## What is expected
In the rows from the line containing "Task: Click the questions" through the line containing "Action: tap(67, 459)", swap every "slider handle" for "slider knob" and give those rows again with nothing else changed.

## Given records
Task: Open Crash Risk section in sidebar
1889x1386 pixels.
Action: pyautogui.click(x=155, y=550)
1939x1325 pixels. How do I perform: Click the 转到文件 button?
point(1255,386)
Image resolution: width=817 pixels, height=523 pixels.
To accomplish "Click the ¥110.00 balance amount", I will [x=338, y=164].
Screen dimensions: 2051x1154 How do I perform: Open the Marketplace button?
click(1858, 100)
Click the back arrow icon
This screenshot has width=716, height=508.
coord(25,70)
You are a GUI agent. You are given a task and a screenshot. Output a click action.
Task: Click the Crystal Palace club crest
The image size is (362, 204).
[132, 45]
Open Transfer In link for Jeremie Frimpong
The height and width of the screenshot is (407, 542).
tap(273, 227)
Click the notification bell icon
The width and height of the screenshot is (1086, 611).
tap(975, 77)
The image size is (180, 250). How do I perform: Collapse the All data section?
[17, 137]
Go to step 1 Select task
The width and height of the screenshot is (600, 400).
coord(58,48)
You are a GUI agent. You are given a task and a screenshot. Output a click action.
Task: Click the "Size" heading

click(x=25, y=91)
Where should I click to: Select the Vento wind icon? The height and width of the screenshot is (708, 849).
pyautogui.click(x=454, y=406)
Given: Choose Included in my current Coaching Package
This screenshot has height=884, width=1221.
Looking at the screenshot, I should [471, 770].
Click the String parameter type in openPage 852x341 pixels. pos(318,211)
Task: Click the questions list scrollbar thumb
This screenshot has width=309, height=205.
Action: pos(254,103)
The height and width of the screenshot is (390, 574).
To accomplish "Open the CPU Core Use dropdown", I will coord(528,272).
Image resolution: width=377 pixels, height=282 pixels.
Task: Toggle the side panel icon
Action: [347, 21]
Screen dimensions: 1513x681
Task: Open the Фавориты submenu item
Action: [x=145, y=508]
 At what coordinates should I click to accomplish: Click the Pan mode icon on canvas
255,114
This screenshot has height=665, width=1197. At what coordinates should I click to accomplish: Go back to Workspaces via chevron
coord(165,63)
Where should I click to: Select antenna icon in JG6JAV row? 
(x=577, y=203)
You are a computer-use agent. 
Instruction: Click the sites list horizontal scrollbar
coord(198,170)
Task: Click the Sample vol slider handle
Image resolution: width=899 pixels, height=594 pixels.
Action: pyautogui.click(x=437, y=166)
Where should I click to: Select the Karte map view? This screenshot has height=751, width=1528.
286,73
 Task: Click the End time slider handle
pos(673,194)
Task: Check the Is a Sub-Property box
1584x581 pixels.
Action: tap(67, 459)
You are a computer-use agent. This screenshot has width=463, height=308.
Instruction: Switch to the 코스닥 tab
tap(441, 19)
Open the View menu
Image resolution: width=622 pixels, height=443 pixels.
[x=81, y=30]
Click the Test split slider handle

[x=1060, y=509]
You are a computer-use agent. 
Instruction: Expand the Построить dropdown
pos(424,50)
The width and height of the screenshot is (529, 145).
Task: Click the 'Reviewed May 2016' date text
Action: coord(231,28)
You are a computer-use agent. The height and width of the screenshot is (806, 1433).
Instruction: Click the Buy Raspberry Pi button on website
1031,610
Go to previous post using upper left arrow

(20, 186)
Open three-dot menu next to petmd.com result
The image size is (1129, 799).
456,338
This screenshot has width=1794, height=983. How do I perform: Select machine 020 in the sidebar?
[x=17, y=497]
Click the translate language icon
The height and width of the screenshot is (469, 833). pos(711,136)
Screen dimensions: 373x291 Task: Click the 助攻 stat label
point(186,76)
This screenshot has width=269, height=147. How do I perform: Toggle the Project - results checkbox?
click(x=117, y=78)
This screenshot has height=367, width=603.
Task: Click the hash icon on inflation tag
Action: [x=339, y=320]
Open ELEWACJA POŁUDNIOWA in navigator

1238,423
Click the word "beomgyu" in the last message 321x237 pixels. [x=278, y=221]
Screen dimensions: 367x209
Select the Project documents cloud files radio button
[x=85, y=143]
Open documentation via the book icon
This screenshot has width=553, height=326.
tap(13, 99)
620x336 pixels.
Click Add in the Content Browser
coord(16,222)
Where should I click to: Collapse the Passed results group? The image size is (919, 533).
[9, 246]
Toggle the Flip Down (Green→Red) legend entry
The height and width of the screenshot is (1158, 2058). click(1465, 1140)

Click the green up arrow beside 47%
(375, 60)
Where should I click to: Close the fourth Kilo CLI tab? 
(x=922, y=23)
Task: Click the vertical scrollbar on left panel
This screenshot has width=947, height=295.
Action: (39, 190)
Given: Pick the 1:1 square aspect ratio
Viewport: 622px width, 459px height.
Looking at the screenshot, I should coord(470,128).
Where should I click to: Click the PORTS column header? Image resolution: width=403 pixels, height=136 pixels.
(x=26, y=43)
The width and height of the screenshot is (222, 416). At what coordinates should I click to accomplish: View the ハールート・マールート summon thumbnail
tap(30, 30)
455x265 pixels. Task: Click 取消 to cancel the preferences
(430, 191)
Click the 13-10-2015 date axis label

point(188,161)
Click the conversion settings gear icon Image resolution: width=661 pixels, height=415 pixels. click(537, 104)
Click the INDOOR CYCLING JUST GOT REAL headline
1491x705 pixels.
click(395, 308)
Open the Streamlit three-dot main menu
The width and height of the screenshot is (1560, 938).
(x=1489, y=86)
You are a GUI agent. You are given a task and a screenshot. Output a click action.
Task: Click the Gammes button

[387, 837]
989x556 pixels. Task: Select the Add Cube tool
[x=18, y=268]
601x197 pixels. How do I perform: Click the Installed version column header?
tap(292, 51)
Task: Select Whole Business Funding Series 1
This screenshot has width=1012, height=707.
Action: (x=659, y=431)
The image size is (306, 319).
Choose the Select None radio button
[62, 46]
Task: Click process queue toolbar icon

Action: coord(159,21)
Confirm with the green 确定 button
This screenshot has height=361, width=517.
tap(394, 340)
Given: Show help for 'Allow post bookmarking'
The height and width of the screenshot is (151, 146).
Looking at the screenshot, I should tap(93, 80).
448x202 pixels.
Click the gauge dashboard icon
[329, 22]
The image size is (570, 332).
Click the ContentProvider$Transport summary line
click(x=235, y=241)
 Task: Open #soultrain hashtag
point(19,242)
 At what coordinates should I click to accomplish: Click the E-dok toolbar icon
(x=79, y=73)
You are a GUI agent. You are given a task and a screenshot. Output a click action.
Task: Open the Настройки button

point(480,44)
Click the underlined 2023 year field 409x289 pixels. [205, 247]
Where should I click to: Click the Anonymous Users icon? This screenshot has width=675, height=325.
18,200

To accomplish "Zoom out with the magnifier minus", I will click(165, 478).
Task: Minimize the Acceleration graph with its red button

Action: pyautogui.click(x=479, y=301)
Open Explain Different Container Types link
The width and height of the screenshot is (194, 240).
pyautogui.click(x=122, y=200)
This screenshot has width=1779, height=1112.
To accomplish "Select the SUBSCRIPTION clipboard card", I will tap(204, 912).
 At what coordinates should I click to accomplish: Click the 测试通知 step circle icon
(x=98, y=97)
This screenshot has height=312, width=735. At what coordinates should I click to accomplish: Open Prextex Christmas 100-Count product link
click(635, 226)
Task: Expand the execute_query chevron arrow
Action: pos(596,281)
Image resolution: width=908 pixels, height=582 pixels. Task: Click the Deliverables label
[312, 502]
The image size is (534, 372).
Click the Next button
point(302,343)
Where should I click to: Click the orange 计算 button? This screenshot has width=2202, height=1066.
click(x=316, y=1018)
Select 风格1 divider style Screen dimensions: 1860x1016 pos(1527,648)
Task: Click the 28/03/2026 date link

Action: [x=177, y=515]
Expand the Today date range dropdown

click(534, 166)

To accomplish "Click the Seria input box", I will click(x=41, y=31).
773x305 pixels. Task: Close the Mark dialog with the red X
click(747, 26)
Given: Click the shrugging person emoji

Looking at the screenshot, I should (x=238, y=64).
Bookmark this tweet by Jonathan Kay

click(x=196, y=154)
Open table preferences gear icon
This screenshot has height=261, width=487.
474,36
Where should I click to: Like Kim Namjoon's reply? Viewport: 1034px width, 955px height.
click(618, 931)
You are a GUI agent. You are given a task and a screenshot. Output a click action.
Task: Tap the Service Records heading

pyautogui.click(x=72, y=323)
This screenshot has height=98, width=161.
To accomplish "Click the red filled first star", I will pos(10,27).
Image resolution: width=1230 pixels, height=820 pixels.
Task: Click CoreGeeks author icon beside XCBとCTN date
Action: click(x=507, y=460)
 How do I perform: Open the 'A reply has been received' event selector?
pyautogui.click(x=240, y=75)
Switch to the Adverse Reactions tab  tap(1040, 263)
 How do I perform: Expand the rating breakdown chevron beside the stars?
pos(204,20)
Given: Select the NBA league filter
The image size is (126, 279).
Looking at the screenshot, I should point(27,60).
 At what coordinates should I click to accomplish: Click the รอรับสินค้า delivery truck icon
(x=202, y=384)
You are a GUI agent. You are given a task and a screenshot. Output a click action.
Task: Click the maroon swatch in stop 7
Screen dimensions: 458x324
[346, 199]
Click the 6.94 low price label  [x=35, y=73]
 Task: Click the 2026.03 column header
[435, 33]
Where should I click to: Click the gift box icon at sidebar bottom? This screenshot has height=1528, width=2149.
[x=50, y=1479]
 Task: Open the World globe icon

## Task output
Task: Click the questions list scrollbar thumb
This screenshot has width=309, height=205.
Action: pos(254,103)
The height and width of the screenshot is (390, 574).
To accomplish "Open the CPU Core Use dropdown", I will coord(528,272).
Image resolution: width=377 pixels, height=282 pixels.
Task: Toggle the side panel icon
Action: [347, 21]
Screen dimensions: 1513x681
Task: Open the Фавориты submenu item
Action: [x=145, y=508]
 At what coordinates should I click to accomplish: Click the Pan mode icon on canvas
255,114
This screenshot has height=665, width=1197. At what coordinates should I click to accomplish: Go back to Workspaces via chevron
coord(165,63)
Where should I click to: Select antenna icon in JG6JAV row? 
(x=577, y=203)
You are a computer-use agent. 
Instruction: Click the sites list horizontal scrollbar
coord(198,170)
Task: Click the Sample vol slider knob
Image resolution: width=899 pixels, height=594 pixels.
Action: pyautogui.click(x=437, y=166)
Where should I click to: Select the Karte map view? This screenshot has height=751, width=1528.
286,73
 Task: Click the End time slider knob
pos(673,194)
Task: Check the Is a Sub-Property box
1584x581 pixels.
Action: tap(67, 459)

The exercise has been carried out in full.